**PROBLEM REQUIREMENTS**
Return each record verbatim, images excluded.

(Stored entries)
# # # # # # #

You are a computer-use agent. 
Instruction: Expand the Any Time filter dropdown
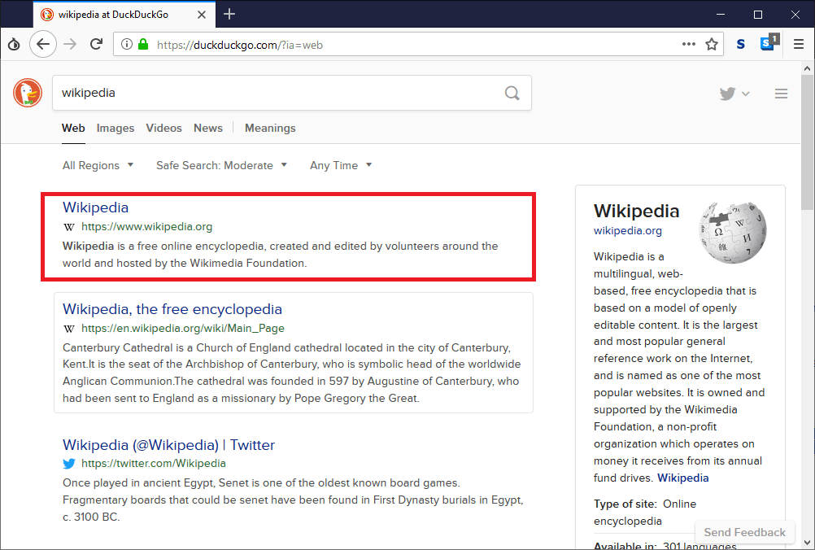341,165

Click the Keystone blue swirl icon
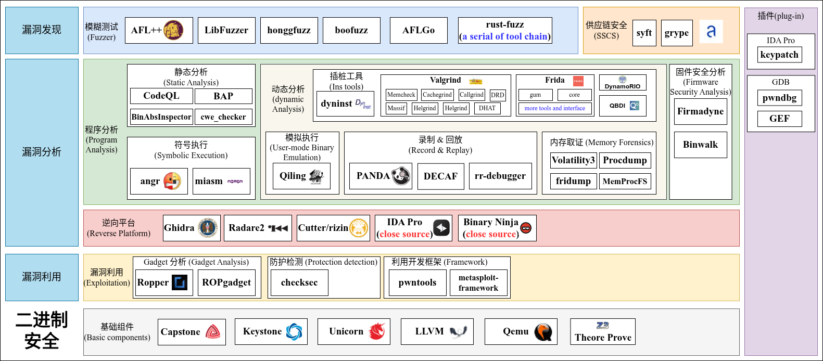(294, 331)
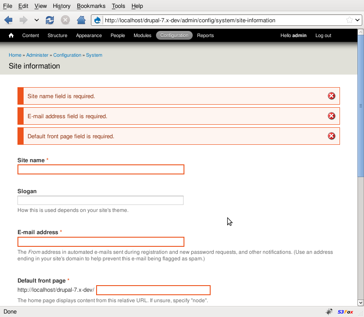Click the Drupal home icon in admin toolbar
The height and width of the screenshot is (317, 364).
pos(11,36)
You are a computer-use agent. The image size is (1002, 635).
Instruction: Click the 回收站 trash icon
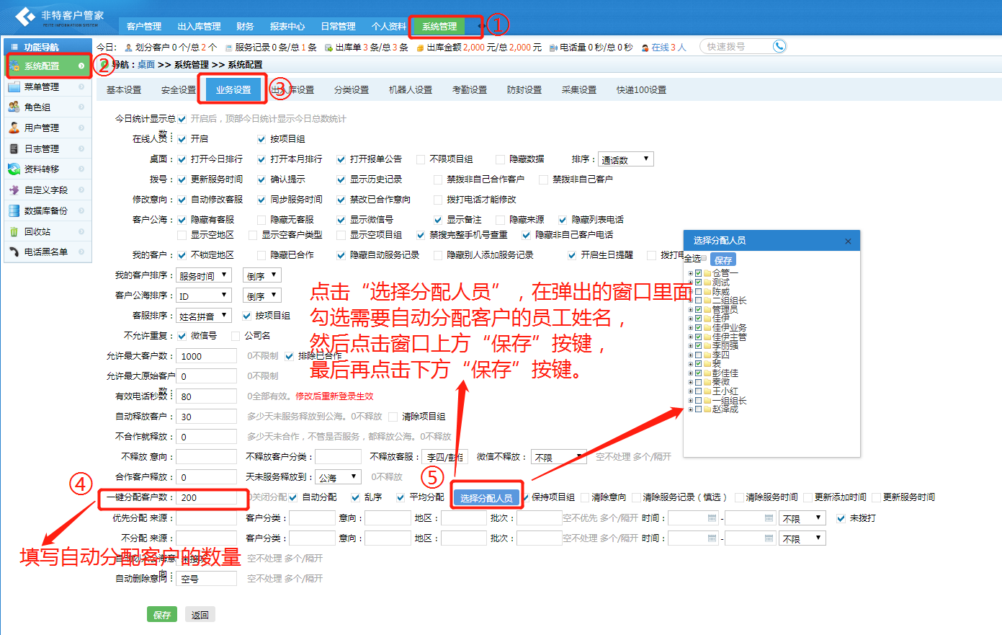pos(14,232)
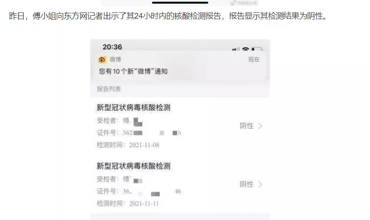Click the second 阴性 result label
The height and width of the screenshot is (220, 370).
[x=247, y=184]
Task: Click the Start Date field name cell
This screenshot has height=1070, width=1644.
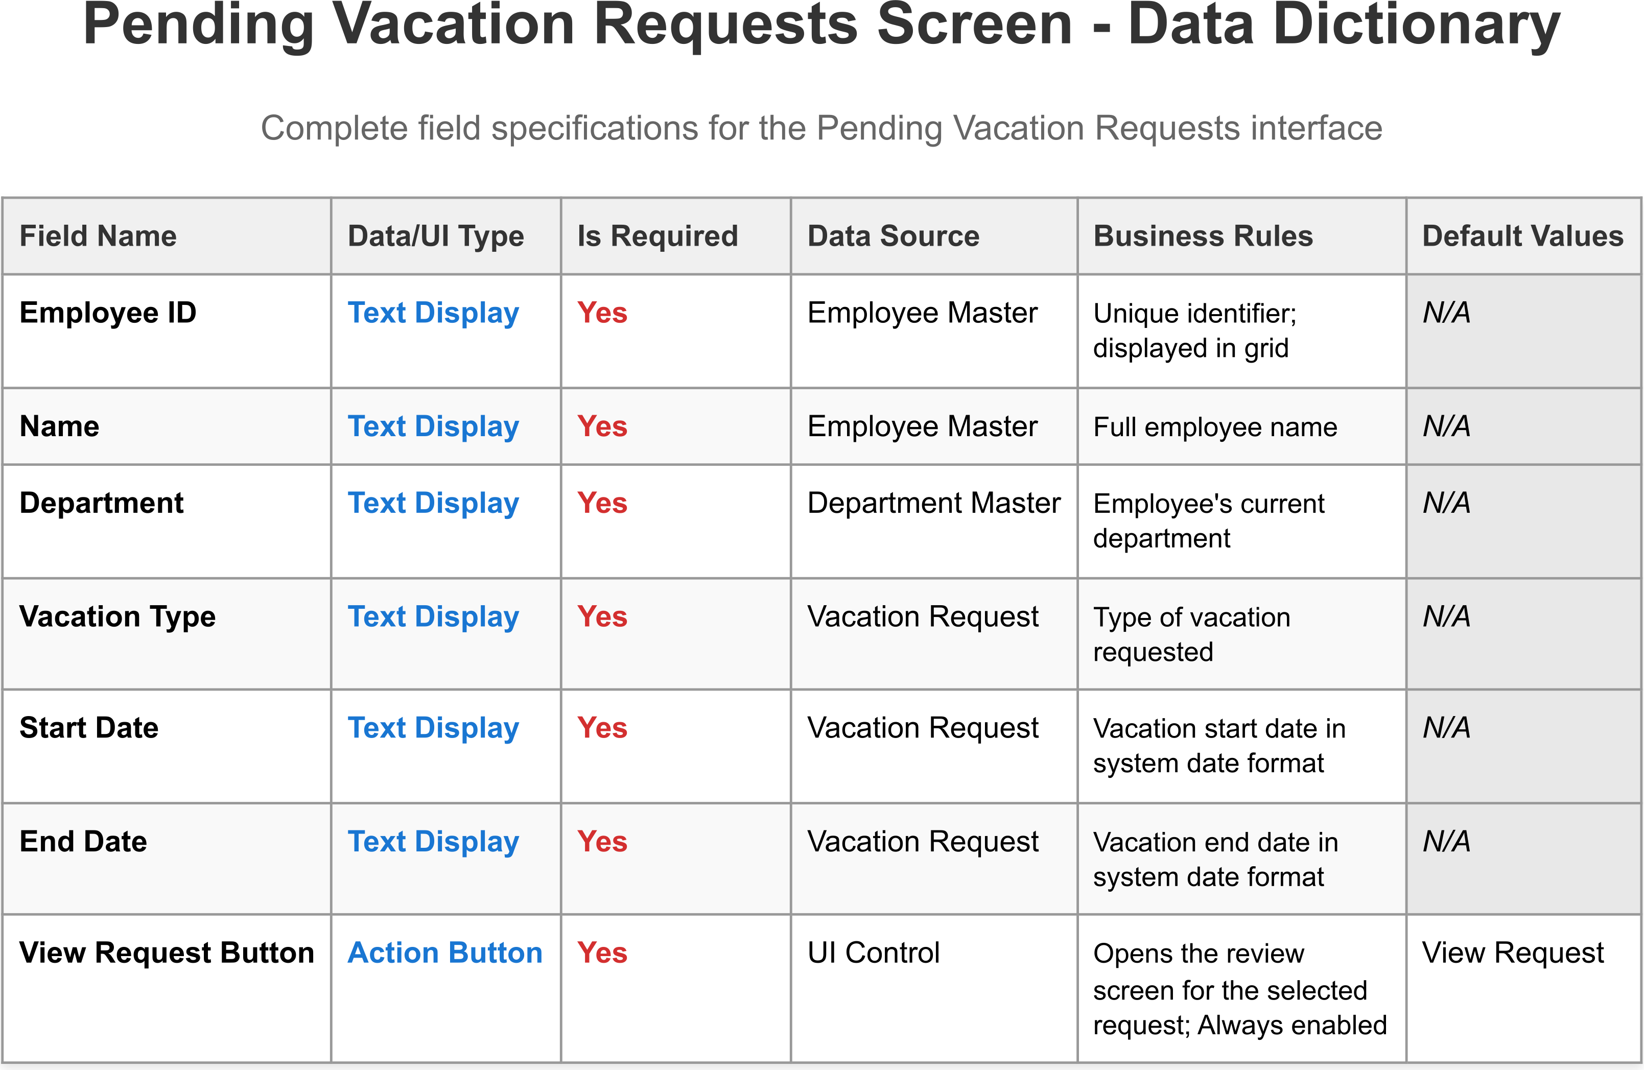Action: (89, 728)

# # # # # # #

**TASK ANSWER**
You are a computer-use agent. 
Instruction: Expand the Any Time filter dropdown
341,165

Click the Keystone blue swirl icon
(294, 331)
Click the Drupal home icon in admin toolbar
The height and width of the screenshot is (317, 364).
pos(11,36)
You are a computer-use agent. The image size is (1002, 635).
Instruction: Click the 回收站 trash icon
pos(14,232)
Click the second 阴性 result label
The height and width of the screenshot is (220, 370).
[x=247, y=184]
Task: Click the Start Date field name cell
This screenshot has height=1070, width=1644.
Action: (89, 728)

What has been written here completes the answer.